Comprehensive logging, preferably with automated monitoring and notification, can help keep you abreast of system security status (besides being invaluable in picking up the pieces after a crash or a security incident). But as a security tool, logging only goes so far: it's no more sophisticated than the operating-system processes and applications that write those log messages. Events not anticipated by those processes and applications may be logged with a generic message or, worse still, not at all. And what if the processes, applications, or their respective logs are tampered with?

That's where Intrusion Detection Systems (IDS) come in. A simple host-based IDS can alert you to unexpected changes in important system files based on stored checksums. A network IDS (NIDS) can alert you to a potential attack in progress, based on a database of known attack signatures or even on differences between your network's current state and what the IDS considers its normal state.

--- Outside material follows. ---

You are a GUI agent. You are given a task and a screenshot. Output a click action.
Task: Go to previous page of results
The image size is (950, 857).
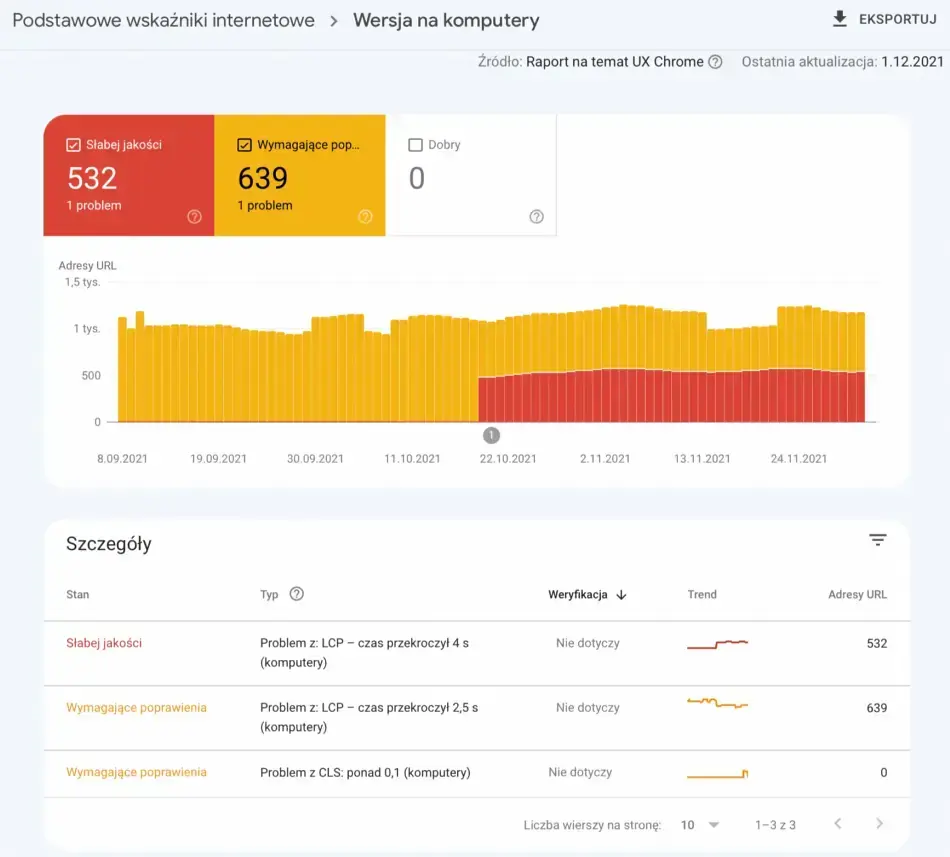(838, 824)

Between simple host-based IDSes and advanced statistical NIDSes, there is a lot of information I can't do justice to in one chapter: I highly recommend Northcutt's and Amoroso's books (listed in Section 11.5 at the end of this chapter) if you're interested in learning about this topic in depth. But as it happens, you can achieve a high degree of intrusion detection potential without a lot of effort, using free, well-documented tools such as Tripwire Open Source and Snort.

This chapter describes some basic intrusion detection concepts and how to put them to work without doing a lot of work yourself.